Trump did nothing when he could have easily taken presidential actions that would have accelerated the process of limiting the spread and finding a cure for the virus.
As the coronavirus pandemic grew exponentially around the globe, Trump spun an alternate reality of lies, deceptions and denials that significantly delayed the U.S. response and put tens of thousands of citizens at risk.
Trump declared on Jan. 11 “We have it totally under control. It’s one person coming in from China. It’s going to be just fine.”
On Feb 26, 2020, Trump said: “The 15 (cases in the US) within a couple of days is going to be down to close to zero… We’re going very substantially down, not up… It is what it is. We’re ready for it. We’re really prepared.”
Robert Gottlieb, who prosecuted homicide cases for the Manhattan District Attorney’s office, told The New York Daily News Trump’s actions rose to the level of “reckless” homicide .
Shockingly, Trump literally indicted himself when he privately admitted to journalist Bob Woodward in April that the coronavirus was highly contagious, dangerous and posed a risk to children.
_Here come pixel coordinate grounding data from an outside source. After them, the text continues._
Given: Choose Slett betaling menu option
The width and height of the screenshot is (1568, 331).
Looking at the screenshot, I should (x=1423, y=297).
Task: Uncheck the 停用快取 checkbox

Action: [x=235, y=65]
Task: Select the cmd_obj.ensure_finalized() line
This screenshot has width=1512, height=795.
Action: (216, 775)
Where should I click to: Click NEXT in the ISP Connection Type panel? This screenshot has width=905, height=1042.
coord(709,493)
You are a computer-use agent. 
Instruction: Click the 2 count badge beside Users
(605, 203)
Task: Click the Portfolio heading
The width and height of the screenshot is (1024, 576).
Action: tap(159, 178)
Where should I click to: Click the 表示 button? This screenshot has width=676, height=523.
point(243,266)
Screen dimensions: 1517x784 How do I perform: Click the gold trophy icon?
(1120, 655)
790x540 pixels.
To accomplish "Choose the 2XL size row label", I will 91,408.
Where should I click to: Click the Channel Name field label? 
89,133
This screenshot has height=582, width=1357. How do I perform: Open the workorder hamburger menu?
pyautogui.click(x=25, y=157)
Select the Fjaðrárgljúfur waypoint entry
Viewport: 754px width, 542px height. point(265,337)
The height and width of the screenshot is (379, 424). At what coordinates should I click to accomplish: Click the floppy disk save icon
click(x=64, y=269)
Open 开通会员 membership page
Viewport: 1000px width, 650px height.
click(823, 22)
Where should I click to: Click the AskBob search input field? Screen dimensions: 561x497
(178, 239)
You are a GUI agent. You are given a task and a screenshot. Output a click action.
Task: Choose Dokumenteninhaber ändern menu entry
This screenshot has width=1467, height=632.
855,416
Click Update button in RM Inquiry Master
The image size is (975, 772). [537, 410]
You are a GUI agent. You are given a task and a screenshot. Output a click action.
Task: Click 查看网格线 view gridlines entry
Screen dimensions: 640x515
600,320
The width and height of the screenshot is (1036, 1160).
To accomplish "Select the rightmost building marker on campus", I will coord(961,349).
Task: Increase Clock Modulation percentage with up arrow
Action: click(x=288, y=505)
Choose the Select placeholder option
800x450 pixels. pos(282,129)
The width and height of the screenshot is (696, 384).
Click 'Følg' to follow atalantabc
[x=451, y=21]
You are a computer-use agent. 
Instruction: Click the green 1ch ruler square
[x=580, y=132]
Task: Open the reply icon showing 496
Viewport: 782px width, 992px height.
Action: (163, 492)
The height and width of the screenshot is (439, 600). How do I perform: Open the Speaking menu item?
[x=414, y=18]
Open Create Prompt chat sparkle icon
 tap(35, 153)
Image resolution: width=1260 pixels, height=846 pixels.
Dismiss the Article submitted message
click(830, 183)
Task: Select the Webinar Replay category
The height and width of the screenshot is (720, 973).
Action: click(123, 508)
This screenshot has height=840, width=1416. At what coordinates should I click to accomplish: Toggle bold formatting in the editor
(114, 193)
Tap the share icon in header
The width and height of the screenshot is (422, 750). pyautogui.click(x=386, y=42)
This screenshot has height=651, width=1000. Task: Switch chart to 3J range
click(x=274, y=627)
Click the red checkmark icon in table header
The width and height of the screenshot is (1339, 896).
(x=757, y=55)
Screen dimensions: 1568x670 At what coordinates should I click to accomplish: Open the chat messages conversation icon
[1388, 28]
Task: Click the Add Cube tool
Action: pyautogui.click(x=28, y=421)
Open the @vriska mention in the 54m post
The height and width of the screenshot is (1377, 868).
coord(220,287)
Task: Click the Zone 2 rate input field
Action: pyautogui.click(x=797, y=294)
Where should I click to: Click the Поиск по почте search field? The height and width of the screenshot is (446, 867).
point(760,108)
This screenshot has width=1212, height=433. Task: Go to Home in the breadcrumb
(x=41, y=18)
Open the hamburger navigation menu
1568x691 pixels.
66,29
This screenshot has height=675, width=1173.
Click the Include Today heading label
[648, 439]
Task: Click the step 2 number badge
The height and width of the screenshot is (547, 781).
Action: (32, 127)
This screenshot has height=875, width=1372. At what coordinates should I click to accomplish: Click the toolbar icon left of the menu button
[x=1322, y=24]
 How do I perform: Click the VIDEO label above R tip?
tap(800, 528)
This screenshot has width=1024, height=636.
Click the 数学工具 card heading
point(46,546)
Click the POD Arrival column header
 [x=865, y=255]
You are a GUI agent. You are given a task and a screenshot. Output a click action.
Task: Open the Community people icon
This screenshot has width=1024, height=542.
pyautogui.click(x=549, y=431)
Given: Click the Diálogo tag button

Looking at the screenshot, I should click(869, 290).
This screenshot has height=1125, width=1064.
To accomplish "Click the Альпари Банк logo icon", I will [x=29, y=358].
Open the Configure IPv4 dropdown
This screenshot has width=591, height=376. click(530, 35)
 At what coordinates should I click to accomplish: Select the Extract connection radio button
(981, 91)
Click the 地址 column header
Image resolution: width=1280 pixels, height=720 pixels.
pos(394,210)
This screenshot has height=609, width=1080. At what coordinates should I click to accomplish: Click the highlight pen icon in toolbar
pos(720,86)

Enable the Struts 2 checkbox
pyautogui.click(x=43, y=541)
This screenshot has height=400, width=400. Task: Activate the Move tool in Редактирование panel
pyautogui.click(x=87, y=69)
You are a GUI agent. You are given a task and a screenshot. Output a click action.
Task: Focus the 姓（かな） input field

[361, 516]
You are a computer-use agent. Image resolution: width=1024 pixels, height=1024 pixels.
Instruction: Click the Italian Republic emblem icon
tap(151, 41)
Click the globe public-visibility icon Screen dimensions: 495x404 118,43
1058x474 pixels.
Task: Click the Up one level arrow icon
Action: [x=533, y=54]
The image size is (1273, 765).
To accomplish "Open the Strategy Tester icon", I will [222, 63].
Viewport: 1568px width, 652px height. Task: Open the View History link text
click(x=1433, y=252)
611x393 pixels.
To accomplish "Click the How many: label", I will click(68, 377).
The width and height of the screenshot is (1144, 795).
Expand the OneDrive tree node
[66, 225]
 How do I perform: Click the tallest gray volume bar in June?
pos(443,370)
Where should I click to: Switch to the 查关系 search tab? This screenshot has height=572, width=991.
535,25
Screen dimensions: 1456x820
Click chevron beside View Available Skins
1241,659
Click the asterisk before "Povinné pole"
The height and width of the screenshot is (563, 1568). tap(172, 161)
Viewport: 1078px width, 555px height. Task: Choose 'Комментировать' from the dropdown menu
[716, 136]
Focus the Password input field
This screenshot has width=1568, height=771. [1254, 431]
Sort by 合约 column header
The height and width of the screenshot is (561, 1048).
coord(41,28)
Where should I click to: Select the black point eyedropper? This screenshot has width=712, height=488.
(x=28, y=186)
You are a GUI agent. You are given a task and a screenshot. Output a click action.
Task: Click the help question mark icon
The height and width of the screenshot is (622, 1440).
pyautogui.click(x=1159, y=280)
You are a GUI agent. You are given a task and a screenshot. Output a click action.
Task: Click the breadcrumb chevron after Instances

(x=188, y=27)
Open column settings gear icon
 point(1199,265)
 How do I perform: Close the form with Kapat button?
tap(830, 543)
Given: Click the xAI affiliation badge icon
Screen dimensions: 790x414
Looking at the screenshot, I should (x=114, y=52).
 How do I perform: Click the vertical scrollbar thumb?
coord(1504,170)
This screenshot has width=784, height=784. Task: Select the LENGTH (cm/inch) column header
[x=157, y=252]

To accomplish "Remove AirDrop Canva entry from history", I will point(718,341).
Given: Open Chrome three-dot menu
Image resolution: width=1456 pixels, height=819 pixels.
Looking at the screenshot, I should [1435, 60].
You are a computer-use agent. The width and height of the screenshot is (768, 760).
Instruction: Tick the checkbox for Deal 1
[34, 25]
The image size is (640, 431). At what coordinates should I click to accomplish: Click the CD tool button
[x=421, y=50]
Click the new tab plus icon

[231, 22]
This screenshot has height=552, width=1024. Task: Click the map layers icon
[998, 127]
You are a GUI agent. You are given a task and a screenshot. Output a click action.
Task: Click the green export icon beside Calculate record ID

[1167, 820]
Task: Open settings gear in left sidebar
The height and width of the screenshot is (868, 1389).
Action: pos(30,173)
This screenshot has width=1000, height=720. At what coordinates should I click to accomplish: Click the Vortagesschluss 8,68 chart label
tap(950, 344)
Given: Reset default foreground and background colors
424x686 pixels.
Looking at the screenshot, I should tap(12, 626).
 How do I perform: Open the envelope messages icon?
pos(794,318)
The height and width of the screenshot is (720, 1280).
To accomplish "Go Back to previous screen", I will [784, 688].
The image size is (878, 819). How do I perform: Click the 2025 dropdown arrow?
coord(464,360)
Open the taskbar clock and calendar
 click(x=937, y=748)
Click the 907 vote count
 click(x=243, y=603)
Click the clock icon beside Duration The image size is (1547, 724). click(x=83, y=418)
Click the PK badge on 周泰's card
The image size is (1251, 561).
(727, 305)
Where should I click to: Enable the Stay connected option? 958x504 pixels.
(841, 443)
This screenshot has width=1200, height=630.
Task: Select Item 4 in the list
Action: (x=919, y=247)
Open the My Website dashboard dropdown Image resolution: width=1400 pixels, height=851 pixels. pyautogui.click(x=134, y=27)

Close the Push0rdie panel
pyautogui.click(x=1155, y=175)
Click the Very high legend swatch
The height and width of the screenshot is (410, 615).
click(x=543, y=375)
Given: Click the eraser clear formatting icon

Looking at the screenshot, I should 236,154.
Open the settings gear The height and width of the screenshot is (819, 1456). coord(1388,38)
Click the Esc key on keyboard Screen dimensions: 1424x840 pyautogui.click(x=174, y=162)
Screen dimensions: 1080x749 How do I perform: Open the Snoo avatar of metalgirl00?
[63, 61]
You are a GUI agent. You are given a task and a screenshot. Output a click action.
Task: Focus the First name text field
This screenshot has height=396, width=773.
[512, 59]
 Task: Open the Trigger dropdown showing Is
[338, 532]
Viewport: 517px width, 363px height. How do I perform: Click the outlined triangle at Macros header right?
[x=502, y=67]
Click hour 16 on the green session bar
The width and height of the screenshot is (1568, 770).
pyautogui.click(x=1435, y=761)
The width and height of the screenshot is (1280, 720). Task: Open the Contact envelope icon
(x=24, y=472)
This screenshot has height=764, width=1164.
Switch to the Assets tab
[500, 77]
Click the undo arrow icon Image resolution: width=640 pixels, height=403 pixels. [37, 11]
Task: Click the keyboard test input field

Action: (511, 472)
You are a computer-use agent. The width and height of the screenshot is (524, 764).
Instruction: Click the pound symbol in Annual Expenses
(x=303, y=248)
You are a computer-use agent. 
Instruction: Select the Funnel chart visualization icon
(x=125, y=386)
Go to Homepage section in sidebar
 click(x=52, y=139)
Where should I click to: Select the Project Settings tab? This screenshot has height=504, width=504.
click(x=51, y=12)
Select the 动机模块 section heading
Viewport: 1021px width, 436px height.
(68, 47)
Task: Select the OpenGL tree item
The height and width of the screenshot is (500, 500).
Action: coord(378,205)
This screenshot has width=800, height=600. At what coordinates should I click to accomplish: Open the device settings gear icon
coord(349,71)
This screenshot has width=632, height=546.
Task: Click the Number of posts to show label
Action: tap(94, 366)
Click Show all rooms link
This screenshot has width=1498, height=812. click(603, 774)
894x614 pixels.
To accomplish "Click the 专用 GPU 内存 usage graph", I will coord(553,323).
At the same time, Trump was saying in public statements that the virus would just melt away on its own.
The Trump administration pivoted its coronavirus response as early as April in an effort to declare victory over the virus, according to a New York Times report.
“Over a critical period beginning in mid-April, President Trump and his team convinced themselves that the outbreak was fading, that they had given state governments all the resources they needed to contain its remaining ’embers’ and that it was time to ease up on the lockdown,” the report stated.
Beyond that, he disregarded the advice of his Coronavirus Task Force, encouraged people not to wear masks, given out advice contrary to medical science, held rallies with thousands of people who were not wearing masks, threatened to cut back on testing, suggested swallowing disinfectant or using UV light to fight the virus.
Ironically, most legal scholars believe it would be difficult, if not impossible to bring charges against Trump. For one, such charges are usually based in state law.
But there is a federal precedent. Negligent homicide is covered under 18 U.S. Code Chapter 51, dealing with homicide.
The law, in Section 1112, defines manslaughter as the unlawful killing of a human being without malice under two circumstances.
Voluntary after a sudden quarrel or heat of passion, or involuntary
The latter involves the commission of an unlawful act not amounting to a felony, or in the commission in an unlawful manner, or without due caution and circumspection, of a lawful act which might produce death.
A trial would be shocking and unprecedented in U.S. history. No president has ever been held criminally liable for their actions in office.
But no president has engaged in negligent behavior to the degree that Trump has. Nor have the consequences ever been more devastating.